-------- DATASET

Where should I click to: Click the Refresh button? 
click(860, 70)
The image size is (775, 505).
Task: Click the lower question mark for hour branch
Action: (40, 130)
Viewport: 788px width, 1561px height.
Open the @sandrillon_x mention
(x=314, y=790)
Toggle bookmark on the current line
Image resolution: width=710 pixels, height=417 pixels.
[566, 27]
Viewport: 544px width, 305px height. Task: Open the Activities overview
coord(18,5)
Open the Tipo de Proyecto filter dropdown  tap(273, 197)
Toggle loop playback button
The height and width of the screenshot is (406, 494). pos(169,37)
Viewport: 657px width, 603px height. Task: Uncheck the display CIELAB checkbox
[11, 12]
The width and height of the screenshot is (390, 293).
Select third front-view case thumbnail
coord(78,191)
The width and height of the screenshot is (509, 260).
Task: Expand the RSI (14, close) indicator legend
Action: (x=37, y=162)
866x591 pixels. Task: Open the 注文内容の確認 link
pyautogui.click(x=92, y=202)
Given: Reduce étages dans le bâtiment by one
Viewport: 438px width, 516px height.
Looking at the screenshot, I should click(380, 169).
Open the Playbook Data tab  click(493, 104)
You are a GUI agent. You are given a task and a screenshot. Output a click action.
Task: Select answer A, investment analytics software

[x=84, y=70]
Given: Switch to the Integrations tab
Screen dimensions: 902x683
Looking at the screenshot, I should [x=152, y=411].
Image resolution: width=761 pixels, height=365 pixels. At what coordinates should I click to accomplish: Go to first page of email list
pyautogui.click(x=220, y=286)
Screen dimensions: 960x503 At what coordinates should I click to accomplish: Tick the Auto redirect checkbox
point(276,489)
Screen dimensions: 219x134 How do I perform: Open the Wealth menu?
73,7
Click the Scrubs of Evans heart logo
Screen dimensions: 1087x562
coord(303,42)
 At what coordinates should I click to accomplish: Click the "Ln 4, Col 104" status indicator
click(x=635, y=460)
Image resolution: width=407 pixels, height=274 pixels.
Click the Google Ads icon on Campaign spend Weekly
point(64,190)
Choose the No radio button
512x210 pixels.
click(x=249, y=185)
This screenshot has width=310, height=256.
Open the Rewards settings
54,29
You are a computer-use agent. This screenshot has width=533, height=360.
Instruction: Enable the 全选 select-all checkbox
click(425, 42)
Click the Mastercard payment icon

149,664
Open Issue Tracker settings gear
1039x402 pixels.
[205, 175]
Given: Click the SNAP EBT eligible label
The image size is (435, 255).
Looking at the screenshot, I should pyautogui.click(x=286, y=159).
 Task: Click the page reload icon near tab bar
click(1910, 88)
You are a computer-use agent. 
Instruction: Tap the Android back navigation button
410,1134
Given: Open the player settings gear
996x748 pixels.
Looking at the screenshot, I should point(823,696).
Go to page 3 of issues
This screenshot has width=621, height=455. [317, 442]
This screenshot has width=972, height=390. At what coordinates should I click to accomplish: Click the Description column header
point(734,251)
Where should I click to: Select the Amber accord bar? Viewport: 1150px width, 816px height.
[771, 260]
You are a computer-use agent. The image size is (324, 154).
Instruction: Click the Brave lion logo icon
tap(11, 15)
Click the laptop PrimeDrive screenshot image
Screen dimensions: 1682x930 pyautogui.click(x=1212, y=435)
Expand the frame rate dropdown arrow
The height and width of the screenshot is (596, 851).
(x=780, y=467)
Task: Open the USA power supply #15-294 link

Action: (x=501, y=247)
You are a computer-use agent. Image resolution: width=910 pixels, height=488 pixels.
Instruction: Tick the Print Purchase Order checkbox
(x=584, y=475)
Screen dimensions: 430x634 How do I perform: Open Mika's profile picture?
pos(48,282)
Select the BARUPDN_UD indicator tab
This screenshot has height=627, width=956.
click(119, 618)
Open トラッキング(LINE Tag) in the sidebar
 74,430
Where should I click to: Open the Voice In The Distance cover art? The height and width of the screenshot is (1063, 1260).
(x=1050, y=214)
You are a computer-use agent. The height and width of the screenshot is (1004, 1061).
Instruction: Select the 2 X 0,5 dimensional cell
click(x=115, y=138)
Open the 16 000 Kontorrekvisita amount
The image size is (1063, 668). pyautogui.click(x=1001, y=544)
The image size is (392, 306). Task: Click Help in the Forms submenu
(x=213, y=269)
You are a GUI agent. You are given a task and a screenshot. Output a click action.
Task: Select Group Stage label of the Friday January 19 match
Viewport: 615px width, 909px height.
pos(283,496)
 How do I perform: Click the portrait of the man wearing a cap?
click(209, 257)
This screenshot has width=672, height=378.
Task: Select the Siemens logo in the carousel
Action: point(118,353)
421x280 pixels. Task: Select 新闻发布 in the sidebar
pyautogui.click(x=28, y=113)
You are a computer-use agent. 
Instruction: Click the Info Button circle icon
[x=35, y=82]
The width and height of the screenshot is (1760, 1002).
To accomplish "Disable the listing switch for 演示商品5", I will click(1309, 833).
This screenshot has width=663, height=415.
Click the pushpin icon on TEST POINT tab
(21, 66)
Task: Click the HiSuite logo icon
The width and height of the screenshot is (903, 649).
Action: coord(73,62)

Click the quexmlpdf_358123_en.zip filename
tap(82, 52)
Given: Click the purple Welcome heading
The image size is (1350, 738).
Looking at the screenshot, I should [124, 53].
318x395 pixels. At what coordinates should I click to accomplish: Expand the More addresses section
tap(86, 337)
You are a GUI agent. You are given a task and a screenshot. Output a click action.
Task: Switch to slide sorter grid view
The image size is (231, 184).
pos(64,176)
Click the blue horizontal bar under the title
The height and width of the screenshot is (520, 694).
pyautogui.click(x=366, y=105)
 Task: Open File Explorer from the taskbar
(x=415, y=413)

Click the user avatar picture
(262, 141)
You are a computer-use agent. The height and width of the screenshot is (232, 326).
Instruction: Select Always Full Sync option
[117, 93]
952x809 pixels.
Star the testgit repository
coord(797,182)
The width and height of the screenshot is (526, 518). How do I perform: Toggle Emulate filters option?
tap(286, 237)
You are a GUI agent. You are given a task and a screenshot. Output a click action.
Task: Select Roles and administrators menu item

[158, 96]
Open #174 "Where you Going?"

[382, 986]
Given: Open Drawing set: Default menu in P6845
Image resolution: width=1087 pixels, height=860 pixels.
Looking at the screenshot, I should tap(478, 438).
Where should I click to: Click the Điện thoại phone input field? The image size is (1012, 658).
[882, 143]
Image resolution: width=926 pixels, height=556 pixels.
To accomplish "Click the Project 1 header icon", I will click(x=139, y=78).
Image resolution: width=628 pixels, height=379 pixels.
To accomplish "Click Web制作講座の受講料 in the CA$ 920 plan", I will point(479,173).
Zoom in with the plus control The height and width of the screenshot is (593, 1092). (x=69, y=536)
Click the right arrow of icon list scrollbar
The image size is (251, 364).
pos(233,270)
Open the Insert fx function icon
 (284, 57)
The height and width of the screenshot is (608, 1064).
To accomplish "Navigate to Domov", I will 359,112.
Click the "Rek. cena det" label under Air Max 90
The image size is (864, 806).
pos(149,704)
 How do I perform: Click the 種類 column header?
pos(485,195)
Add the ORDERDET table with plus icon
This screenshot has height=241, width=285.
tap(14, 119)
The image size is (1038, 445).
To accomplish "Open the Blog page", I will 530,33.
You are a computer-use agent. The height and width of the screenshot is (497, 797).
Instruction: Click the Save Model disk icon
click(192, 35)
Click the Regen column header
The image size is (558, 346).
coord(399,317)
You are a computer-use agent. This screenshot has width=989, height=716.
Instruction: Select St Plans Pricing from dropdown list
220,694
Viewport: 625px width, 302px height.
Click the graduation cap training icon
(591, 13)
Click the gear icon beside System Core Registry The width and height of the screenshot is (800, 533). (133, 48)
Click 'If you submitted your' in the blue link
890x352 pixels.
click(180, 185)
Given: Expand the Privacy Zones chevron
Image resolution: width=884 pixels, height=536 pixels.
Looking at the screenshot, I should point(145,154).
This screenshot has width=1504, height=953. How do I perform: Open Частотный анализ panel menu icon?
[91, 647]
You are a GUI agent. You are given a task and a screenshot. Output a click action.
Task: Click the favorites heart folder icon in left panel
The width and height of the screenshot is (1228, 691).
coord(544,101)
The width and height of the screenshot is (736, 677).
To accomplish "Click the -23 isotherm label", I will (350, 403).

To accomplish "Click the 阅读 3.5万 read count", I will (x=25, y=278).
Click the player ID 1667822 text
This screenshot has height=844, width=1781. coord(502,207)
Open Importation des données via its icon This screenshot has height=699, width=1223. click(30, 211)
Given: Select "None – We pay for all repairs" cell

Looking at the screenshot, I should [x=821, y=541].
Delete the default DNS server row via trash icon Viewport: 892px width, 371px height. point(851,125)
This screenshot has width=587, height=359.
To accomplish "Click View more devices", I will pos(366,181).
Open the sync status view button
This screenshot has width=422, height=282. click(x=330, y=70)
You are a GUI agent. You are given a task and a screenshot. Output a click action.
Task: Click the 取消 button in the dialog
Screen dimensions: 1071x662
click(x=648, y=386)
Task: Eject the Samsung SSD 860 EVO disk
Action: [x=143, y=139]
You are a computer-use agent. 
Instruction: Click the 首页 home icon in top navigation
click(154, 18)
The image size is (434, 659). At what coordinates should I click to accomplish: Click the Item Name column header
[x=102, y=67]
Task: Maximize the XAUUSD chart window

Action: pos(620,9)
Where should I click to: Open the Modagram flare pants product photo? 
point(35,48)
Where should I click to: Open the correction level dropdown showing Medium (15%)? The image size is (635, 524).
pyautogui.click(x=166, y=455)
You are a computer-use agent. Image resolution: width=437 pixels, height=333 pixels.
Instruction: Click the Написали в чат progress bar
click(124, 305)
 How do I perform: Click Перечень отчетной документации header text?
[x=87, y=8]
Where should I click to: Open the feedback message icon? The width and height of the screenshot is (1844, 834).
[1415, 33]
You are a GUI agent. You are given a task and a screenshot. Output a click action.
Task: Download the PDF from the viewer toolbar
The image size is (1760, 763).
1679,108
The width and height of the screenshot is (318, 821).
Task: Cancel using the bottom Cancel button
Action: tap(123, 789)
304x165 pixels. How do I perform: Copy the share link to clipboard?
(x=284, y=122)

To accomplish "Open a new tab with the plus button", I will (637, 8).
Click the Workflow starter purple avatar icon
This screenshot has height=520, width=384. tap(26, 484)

----------------

Where the data above reaches the line holding "Given: Open Drawing", begin printing, and stop after the line holding "The height and width of the screenshot is (608, 1064).". Each line must be reproduced exactly, with nothing else added.

* _EXERCISE RESULT_:
Given: Open Drawing set: Default menu in P6845
Image resolution: width=1087 pixels, height=860 pixels.
Looking at the screenshot, I should tap(478, 438).
Where should I click to: Click the Điện thoại phone input field? The image size is (1012, 658).
[882, 143]
Image resolution: width=926 pixels, height=556 pixels.
To accomplish "Click the Project 1 header icon", I will click(x=139, y=78).
Image resolution: width=628 pixels, height=379 pixels.
To accomplish "Click Web制作講座の受講料 in the CA$ 920 plan", I will point(479,173).
Zoom in with the plus control The height and width of the screenshot is (593, 1092). (x=69, y=536)
Click the right arrow of icon list scrollbar
The image size is (251, 364).
pos(233,270)
Open the Insert fx function icon
 (284, 57)
The height and width of the screenshot is (608, 1064).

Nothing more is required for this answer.